In general, I would vote no; I’ve heard dance remixes that last longer than 31 minutes, and that is kind of a scanty number even for a Willie Nelson record in the 1970s. But here on Destination Girl the answer has to be yes. These nine songs certainly share a similar sound and feel, but that’s not what makes an album. What makes an album is the creation of a mood, and Bell has created a mood here that few other records this year even attempt: enigmatic, lovely, tough-minded. When it ends, with the final strains of the cow-pokey “Page 16”, I’m not mad and don’t feel cheated — I just push play again. (Plus, I just found out this morning that there is a bonus DVD included with the record, so it’s a good investment.)

Is it okay, in the year 2003, to slavishly rip off 1960s arrangements?

Well, of course — what a ridiculous question. The only real issue here is “Is it done well?” And the answer is “Oh yeah.” An organ sound is always cool, so Bell uses it a lot, and makes it sound different on every song, from the Farfisa on the precious country opener “Reno” to the churchy drone of “New Sensation” to the Breakfast in America throb on “Silent Space.” Burt Bacharach pop pops up on “Morning Light”, which is so crystalline and easygoing that you’d swear Dionne Warwick was going to start singing. “Hair” has the same kind of vibe as those Simon and Garfunkel songs that started as folky strumfests and had artificial “rock” arrangements slapped on top to make them palatable to hippies. The title track is straight Tom Wilson production on Dylan records with Phil Spector strings floating above it all. And these are all good things.

Is this some kind of concept album?

No, although rumors are that it started out that way. Or maybe it is and it’s just too subtle for me to tell, in which case it’s not. The songs have different focal points. Sometimes, Bell is playing the retro angle for all it’s worth: “Destination Girl” seems to be some kind of modern self-deprecating indie-pop anthem at first: “Hypothetically / Could you see some good in me / I feel like somebody / You wouldn’t even look at twice”. But then it shifts subtly, imperceptibly, to become a kind of mission statement for the jet-setting young female professional of 37 years ago, discovering her new independence: “All this walking, driving, flying / My flag unfurled / My future’s here, and I’m arriving / Destination girl”. It’s sublime beyond all specter of a doubt, especially when Bell links up the two strains of the song with the end refrain: “Nothing ever changes, nothing ever changes”. Is the modern woman really no better off than she was before?
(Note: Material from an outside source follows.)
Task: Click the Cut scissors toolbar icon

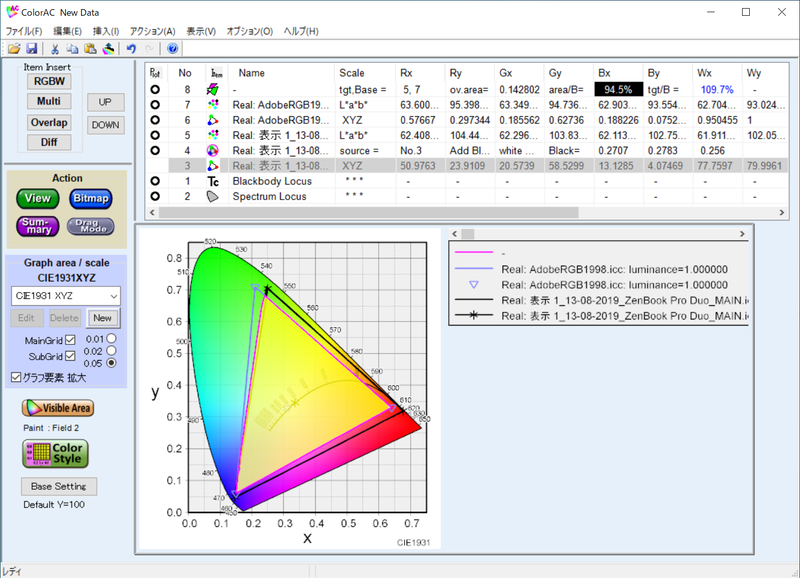Action: (55, 48)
This sounds kind of all over the place. Is it?

Yes and no — I told you, it’s an enigma. Sasha Bell is a canny songwriter who knows what will sound good with her fragile wistful voice: songs of innocence and experience, songs that exist as enigmae. The outlaw I’ll-walk-alone toughness of “Reno” (“I’m going out where my body can roam / I got my name, my pride, and that’s all”) is balanced internally by the chiming of the track, which softens us up to hear that message; and when the Morricone guitar takes a two-bar solo, it whips our head around again. To shift from this to the barrelhouse bubblegum orchestral-pop “Rowan’s Theme” or the folky waltzy “Day Is Over” just seems wrong on paper, but Bell’s pretty voice and fresh lyrical slant and shifty crafty song structures tie it all together in a weird and sweet way.
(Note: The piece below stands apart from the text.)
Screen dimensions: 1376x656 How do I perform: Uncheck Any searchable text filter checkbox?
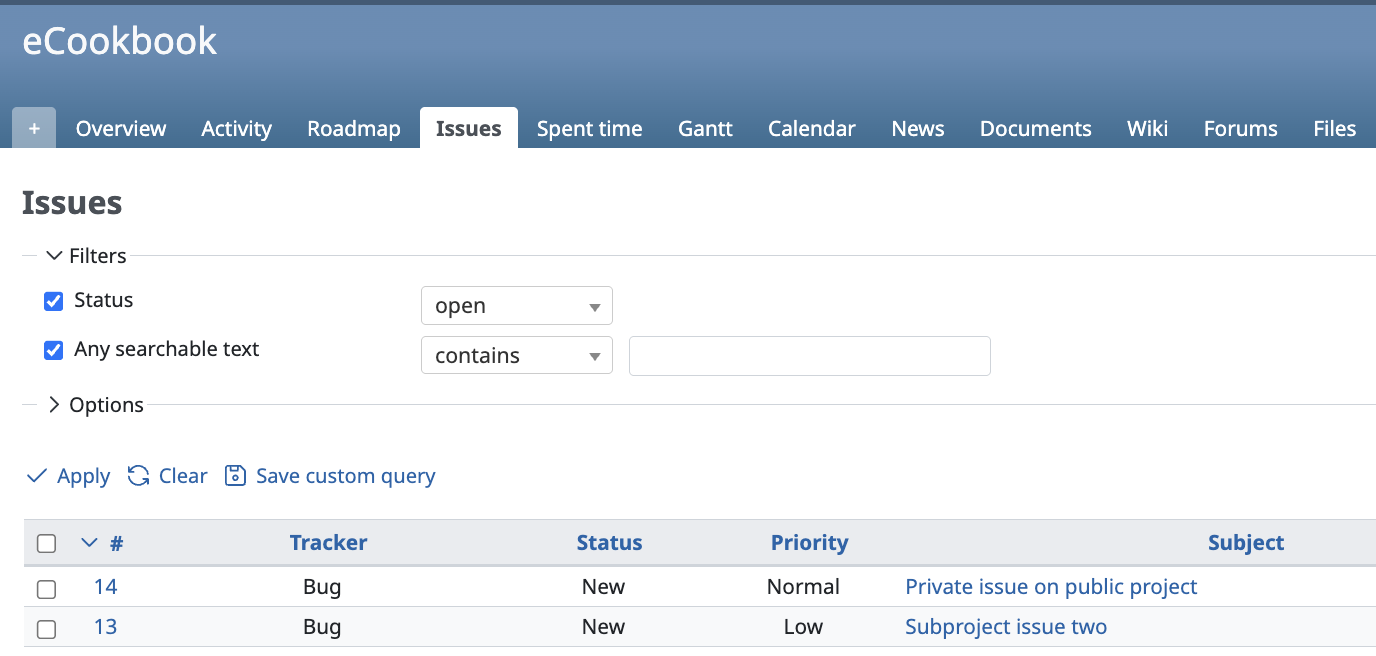coord(54,350)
Tell us more, briefly, about the lyrics.

I think these are probably the best lyrics I’ve heard this year, maybe only touched by Over the Rhine’s record. Example 1: “I can be the secret that you don’t wanna keep / Let me out the door, and I will cling to the seat / Have we not learned a thing / From the silent space in between?” (“Silent Space”). Example 2: “And if I appear to look right through you / Don’t be alarmed / I’m just blinded by the morning light on you” (“Morning Light”). Example 3: “From the year that you describe / I never know which way I’m looking / The sad café still has room / For wanderers like you” (“New Sensation”). If these don’t seem like poetry to you, well, you’re probably right — Sasha Bell is not a poet. She’s a songwriter. And with the kind of lovely music that backs these tracks, that makes it all okay.

Do you think you did justice to this record?

Uh, no.

Did you just put this on your Top 10 list for the year?

Uh, yes. Yes I did. And it might just stay there.